The coordinate gives you the distance from each point to the center:

            _______________________________
distance = v (c.x - p.x)^2 + (c.y - p.y)^2


Now that you know the distance, you can construct the polygon. I'm not sure what you mean by "find out vertices", so I'll just assume you want to find the coordinate of an arbitrary vertex (hexagon in this example).

   _____. v
/   r/\
/    /  \
\       /
\_____/


Just assume it's centered at the origin and subdivide the unit circle into that many "slices", starting from 0:

v(n, k, c, p) = (cos(pi * (n/k)), sin(pi * (n/k))) Unit circle
* sqrt((c.x - p.x)^2 + (c.y - p.y)^2)  Orig. length
+ (c.x, c.y)                           Move center


This spits out the coordinate of the kth vertex in a n sided polygon centered at c with a point p.
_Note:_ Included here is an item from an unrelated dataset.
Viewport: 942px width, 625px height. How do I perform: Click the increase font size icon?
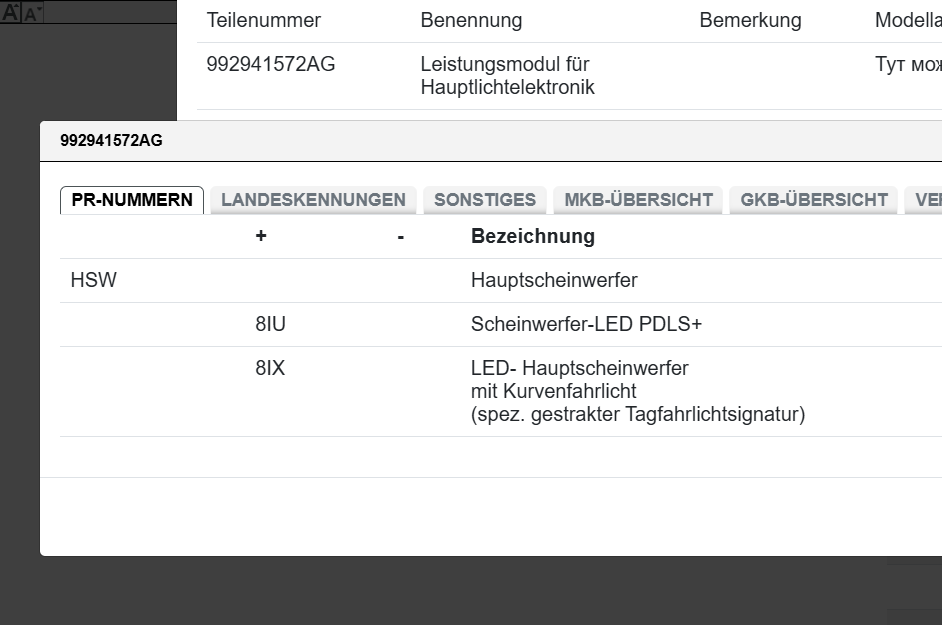point(10,12)
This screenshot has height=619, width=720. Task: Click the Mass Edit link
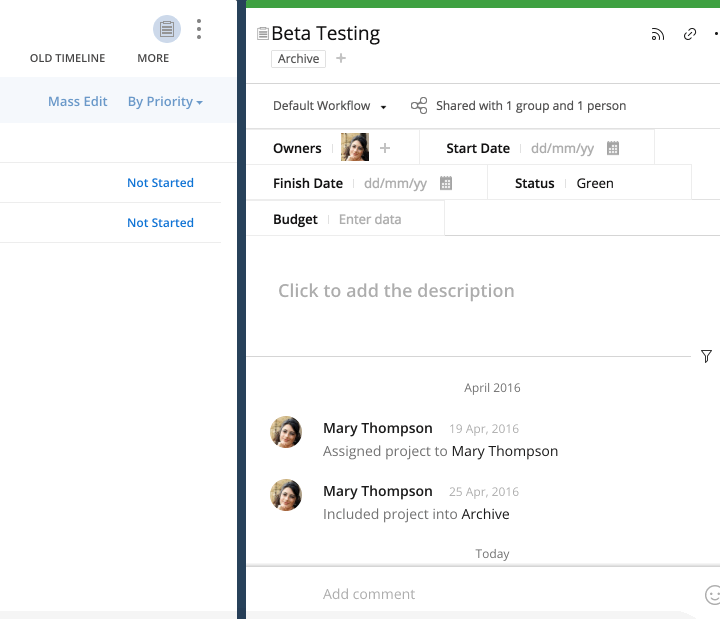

So in a very verbose OOP notation:

def v(n, k, c, p):
z = Point(0, 0)
d = sqrt((c.x - p.x)^2 + (c.y - p.y)^2) # Distance from
# vertex to center

z.x = cos(2pi * (n/k))  # Coordinates of point
z.y = sin(2pi * (n/k))  # on unit circle.

z.x *= d # Unit circle has a radius of 1.
z.y *= d # You need a radius of d.

z.x += c.x # Center the point at c (the center of
z.y += c.y # the original polygon, as it's at the origin.

return z


No guarantees that this works ;)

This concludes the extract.